Conforme Portaria nº 54/2011, no Artigo 6º: Anos Iniciais: frequência e AP (aprovado), Anos Finais: Registro de 01 a 10 e AP (aprovado). Resolução nº 04/2010, que define Diretrizes Curriculares Nacionais gerais para a Educação Básica em seu artigo 46 a avaliação educacional compreende a avaliação da aprendizagem. E também a Resolução 183/2013 que estabelece diretrizes operacionais para a validação do processo ensino aprendizagem nos estabelecimentos de ensino de Educação Básica e Profissional Técnica de nível médio integrantes do Sistema Estadual de Educação. A avaliação do processo de ensino aprendizagem de responsabilidade do estabelecimento de ensino, seguindo as diretrizes na presente resolução. (E10, 2015, p. 2-3).
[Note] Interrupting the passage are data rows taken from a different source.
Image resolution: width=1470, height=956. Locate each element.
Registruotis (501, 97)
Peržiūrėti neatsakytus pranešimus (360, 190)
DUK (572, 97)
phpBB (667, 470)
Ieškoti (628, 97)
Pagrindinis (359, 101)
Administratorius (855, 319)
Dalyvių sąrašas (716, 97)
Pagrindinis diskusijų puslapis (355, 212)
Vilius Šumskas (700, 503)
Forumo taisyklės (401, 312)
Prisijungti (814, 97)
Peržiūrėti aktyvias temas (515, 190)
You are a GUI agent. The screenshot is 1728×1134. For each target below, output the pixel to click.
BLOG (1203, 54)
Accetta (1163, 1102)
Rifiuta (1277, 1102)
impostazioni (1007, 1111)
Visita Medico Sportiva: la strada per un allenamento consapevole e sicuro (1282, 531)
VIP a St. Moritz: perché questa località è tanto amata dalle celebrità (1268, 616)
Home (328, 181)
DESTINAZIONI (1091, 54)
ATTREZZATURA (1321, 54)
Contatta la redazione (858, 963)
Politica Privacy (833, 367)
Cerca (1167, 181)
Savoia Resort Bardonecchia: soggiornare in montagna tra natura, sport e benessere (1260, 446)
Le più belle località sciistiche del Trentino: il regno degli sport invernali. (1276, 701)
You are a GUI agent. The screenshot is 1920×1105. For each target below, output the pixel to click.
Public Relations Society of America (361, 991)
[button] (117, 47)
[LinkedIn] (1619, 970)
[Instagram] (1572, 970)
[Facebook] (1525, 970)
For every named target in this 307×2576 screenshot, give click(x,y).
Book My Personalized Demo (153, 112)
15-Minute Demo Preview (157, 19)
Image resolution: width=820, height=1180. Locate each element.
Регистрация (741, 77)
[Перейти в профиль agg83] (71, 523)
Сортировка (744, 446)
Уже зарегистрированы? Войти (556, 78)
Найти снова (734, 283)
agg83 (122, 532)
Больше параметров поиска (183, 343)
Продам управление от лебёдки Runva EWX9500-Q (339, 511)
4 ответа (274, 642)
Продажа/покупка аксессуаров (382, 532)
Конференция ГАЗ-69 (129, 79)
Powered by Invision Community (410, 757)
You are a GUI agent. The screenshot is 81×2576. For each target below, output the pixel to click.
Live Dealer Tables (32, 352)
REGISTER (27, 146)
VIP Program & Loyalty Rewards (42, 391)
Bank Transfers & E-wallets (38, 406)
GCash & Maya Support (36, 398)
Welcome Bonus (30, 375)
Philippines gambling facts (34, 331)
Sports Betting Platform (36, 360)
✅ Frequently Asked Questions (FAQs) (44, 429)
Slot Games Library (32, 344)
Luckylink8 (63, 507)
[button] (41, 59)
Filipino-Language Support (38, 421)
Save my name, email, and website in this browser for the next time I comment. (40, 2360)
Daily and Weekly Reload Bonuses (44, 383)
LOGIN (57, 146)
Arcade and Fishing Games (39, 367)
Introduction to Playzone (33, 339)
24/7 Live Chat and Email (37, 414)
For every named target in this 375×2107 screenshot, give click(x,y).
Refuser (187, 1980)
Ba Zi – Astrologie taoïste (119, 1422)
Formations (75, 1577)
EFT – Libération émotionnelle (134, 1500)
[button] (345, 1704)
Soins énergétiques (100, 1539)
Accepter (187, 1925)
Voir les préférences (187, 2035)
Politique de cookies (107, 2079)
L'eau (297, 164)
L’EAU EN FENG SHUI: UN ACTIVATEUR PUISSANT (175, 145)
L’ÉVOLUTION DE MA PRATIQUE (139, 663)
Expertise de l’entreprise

Entre as diferentes funções atribuídas às avaliações, Sacristán (2000, p. 312) aponta que ela deve “servir de procedimento para sancionar o progresso dos alunos pelo currículo sequencializado ao longo da escolaridade, sancionando a promoção destes”. Portanto, a gestão deve agir para que se cumpra o processo avaliativo que tem como função a progressão e que também deve estar explícito pelo currículo. Porém, há possibilidades e a necessidade de tornar a avaliação um processo de reflexão sobre a prática do ensino, bem como das aprendizagens dos alunos, aprimorando a própria organização curricular. No geral, entre os PGEs, essa compreensão está exposta de maneira teórica, se estendendo da teoria para metas e ações apenas em dois documentos.